Quote the records word for word, starting with the line that contains "Where should I click to: Select the AZ-801" and going on through the line that contains "click(x=368, y=187)".

== DATA LINES ==

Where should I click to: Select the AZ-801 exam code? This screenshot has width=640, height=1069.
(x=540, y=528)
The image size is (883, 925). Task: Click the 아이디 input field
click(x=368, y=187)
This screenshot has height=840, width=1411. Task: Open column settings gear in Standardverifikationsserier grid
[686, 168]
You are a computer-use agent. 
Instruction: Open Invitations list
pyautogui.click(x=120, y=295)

===
== DATA LINES ==

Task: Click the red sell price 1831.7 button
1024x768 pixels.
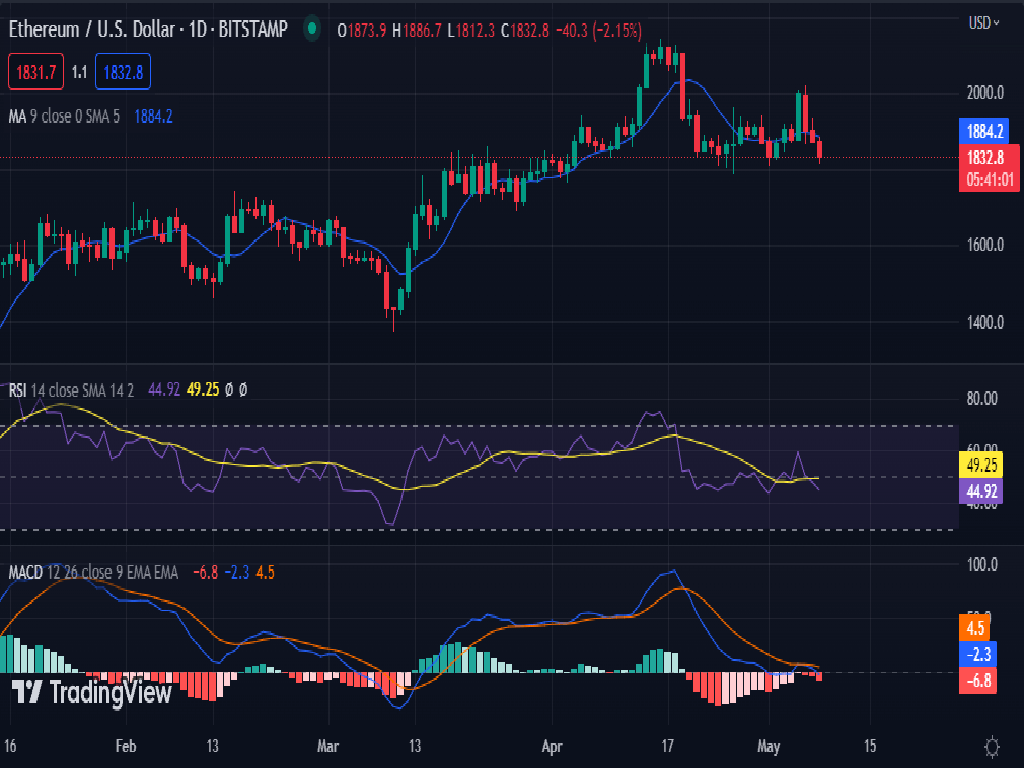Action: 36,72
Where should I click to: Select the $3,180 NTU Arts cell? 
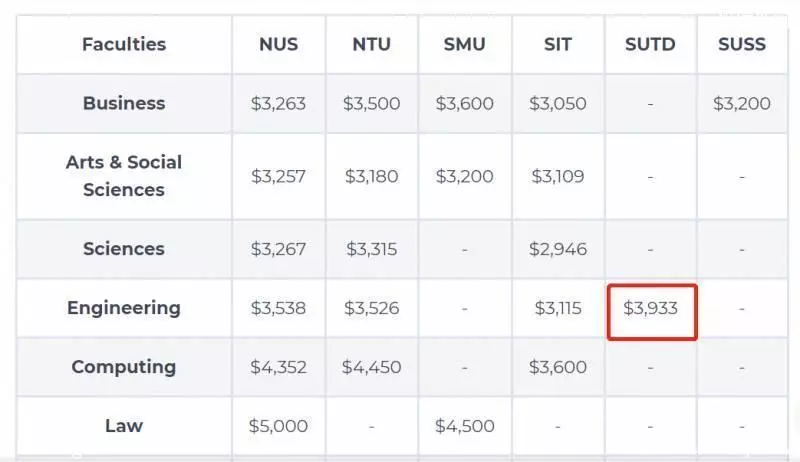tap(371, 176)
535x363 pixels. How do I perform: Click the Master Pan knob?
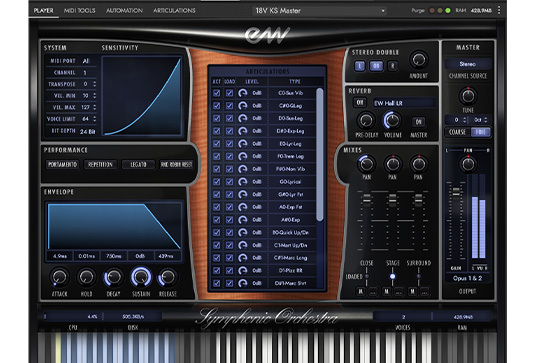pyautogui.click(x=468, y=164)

===
== DATA LINES ==

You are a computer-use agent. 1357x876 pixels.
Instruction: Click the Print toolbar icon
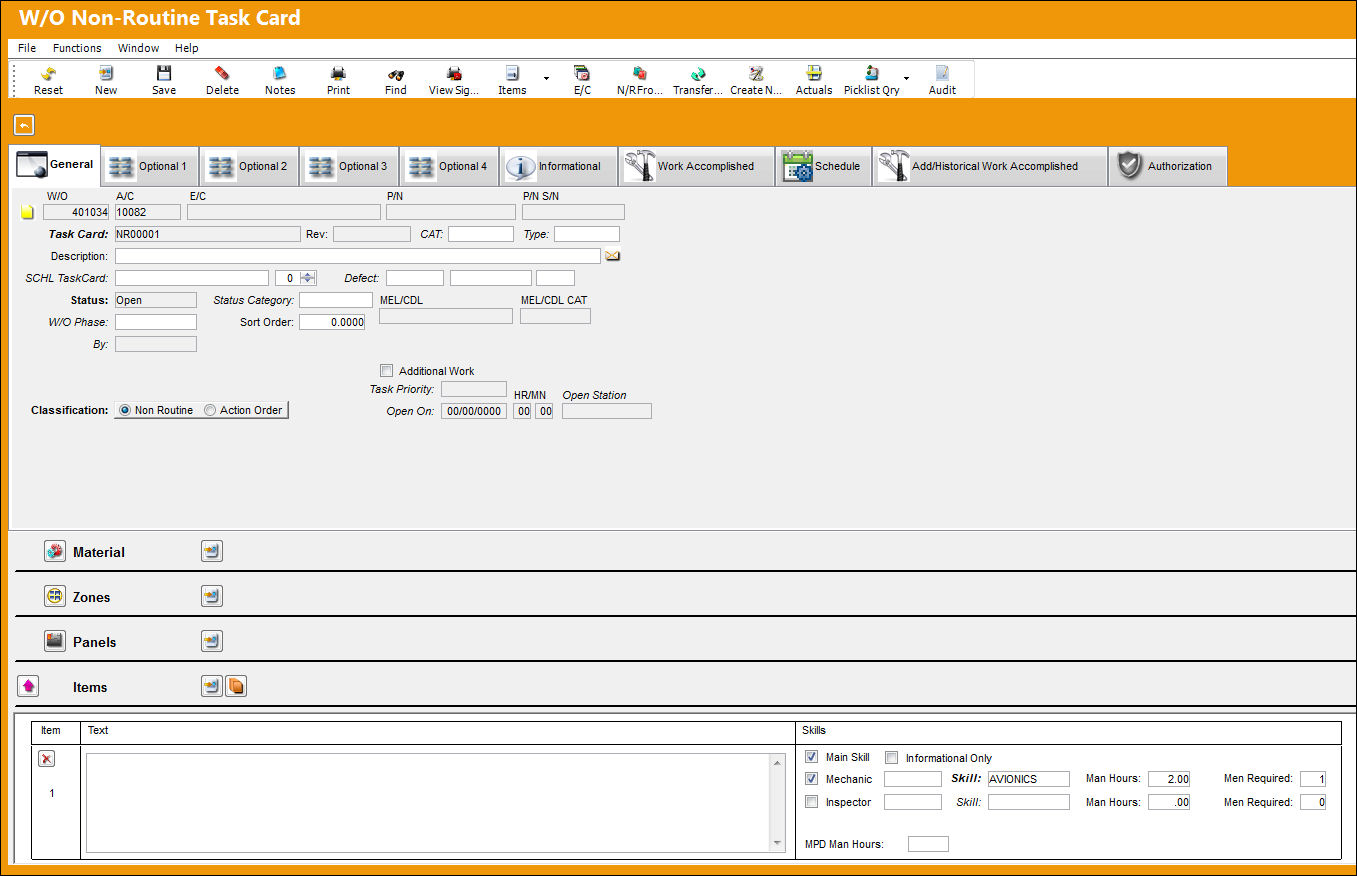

===

• **RESPONSE**
Where should I click to: Select the AZ-801 exam code? This screenshot has width=640, height=1069.
(x=540, y=528)
The image size is (883, 925). Task: Click the 아이디 input field
click(x=368, y=187)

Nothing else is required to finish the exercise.